ネシャン・サーガ コンパクト版(9) の商品レビュー
伝説の杖ハシェベトを無事に第六代裁き司ゴエルの元に届けたヨナタンは、第七代裁き司ゲシャンとなる。ヨナタンはゲシャンになって数年後、強まってきたバール・ハッザトの脅威を退けるため、ネシャンのあちこちにあるバール・ハッザトの6つの赤い目を破壊する旅に出発し、バール・ハッザトと戦ってネ...
伝説の杖ハシェベトを無事に第六代裁き司ゴエルの元に届けたヨナタンは、第七代裁き司ゲシャンとなる。ヨナタンはゲシャンになって数年後、強まってきたバール・ハッザトの脅威を退けるため、ネシャンのあちこちにあるバール・ハッザトの6つの赤い目を破壊する旅に出発し、バール・ハッザトと戦ってネシャンを救う物語第3部の第3巻。 物語の最終章であるこの巻では、ヨナタンは、禁断の地にある4つ目の赤い目を破壊し、続いて5つ目の赤い目を探して破壊し、最終的にテマナーのゲドールにある暗黒塔でバール・ハッザトと対決する。 禁断の地では、火山にあった赤い目を仲間と協力して破壊し、ディン・ミキトと一緒に次の目を探しに旅立つ。
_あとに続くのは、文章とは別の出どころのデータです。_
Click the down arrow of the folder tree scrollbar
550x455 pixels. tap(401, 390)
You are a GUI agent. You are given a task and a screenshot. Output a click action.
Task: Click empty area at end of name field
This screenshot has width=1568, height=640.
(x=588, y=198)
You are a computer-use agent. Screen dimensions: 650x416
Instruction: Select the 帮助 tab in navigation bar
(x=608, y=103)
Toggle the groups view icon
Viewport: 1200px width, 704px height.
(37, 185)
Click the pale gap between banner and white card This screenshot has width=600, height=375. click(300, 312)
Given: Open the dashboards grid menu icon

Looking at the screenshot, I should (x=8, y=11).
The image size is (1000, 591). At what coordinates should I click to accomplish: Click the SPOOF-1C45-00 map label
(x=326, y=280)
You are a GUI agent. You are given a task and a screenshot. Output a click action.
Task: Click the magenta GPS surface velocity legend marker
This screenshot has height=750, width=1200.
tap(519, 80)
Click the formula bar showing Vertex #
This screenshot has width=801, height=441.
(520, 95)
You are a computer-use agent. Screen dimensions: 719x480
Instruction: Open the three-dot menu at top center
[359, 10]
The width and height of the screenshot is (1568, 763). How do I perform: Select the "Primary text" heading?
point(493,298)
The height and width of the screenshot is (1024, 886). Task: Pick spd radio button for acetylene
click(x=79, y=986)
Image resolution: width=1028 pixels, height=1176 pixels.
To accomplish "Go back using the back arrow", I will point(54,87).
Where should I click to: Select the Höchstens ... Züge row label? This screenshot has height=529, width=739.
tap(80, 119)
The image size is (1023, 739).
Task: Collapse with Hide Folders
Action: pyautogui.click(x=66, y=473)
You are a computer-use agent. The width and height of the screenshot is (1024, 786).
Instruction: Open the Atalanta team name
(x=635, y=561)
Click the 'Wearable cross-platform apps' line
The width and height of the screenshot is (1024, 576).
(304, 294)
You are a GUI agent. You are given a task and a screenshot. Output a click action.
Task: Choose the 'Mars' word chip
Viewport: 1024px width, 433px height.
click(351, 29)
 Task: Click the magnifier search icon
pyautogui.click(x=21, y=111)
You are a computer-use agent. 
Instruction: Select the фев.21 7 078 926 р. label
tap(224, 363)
5つ目の忘れられた島へは、夢の島ガラルと<世界の風号>のカルデク船長、そして途中で テマナーの攻撃にあった時にはボレミド族にも助けられながら到着する。忘れられた島では、目の番人と対決する中でクレバスに落ちて地中の空間にあった<喜びの庭>に入り込むが、そこには、ベーミッシュのもう1人の生き残りのバル・シリキトと出会う。赤い目と番人は、<喜びの庭>の番人によって倒され、ヨナタンは第5の目の破壊にも成功する。第6の目を破壊するために、バール・ハッザトの部下であったゼトアの協力を得て、ヨナタンはゲドールの暗黒塔に入り込む。ヨナタンはバール・ハッザトとの対決にも勝利し、世界は予言通り<世界の洗礼>を受け、<涙の地>ネシャンは<慰めの地>メシェレムとなる。 禁断の地での番人との闘いでは、それまで仲間には近くで待っていてもらって一人で対決していたのに、ヨナタンはおそらく初めて番人を倒す方法を仲間と相談して知恵を借りていました。そのためには、自分だけでなく仲間も守る力が必要であり、ここまでの戦いを通して、ヨナタンも成長しているということなのだと思いました。 ディン・ミキトを伴って禁断の地を出る道程では、禁断の地の番人がなんともハラハラさせてくれました。恐怖心を持つと体が石になってしまう番人や、宝石に魅せられると宝石になってしまう番人の部分がとても印象に残っていて、前の巻に続いて、この部分も映像で観たらさぞかし、と思います。 東域からセダノールまでは竜のガルモクの力を借りましたが、忘れられた島へは、今度は夢の島ラック・ゼミラートの力を借りる展開は、ある意味ショートカット的なご都合主義を感じないとは言いきれないものの、人間以外の生物とも公平に付き合い交流出来るという人間性の豊かさの必要性が読み取れました。そういう意味で、ヨナタンの愛の心は、確かに裁き司となるにふさわしい資質を持っていて、更にそれを旅を通して磨いていたのだなと思います。 忘れられた島での番人との闘いは、番人との闘いというより、むしろヨナタン自身との闘いだった気がします。驕ってはいけない、心のあり方というか…。赤い目との対決は、前の巻でも感じましたが、冒険小説のヒーローによくある、勇気と剣での戦いではなく、精神力と心の豊かさでの戦いという意味で、はっとさせられる戦いだと思います。 バール・ハッザトとの闘いは、精神的に攻めてくるバール・ハッザトに対して、読む側も怒りを覚えつつ、どうやってヨナタンが勝利したのかには、宗教的だったり精神的だったりする何かが勝利したらしく、文化の違いからか、イマイチよく理解出来ず…。大人の自分でさえ、よくわからないのだから、子供にはこの最後の結末がちょっと難しいかもしれません。 特に第3部では、これまでの登場人物がそれぞれに成長しているのが見えて、読み応えがありました。最後にはあっちもこっちも見事な大団円で、これだけの長編でこれだけ沢山の登場人物をうまくまとめていて、よく出来た物語だと思います。 部分的に特に宗教的精神的な部分がベースにある描写や展開は、日本人には分かりにくいですし、冒険小説としては、特に前半はテンポが遅くてハラハラドキドキと言う感じでもないです。それでも、読み終えてしばらくすると、また読んでみようかなと思える不思議な魅力のある、壮大なファンタジーでした。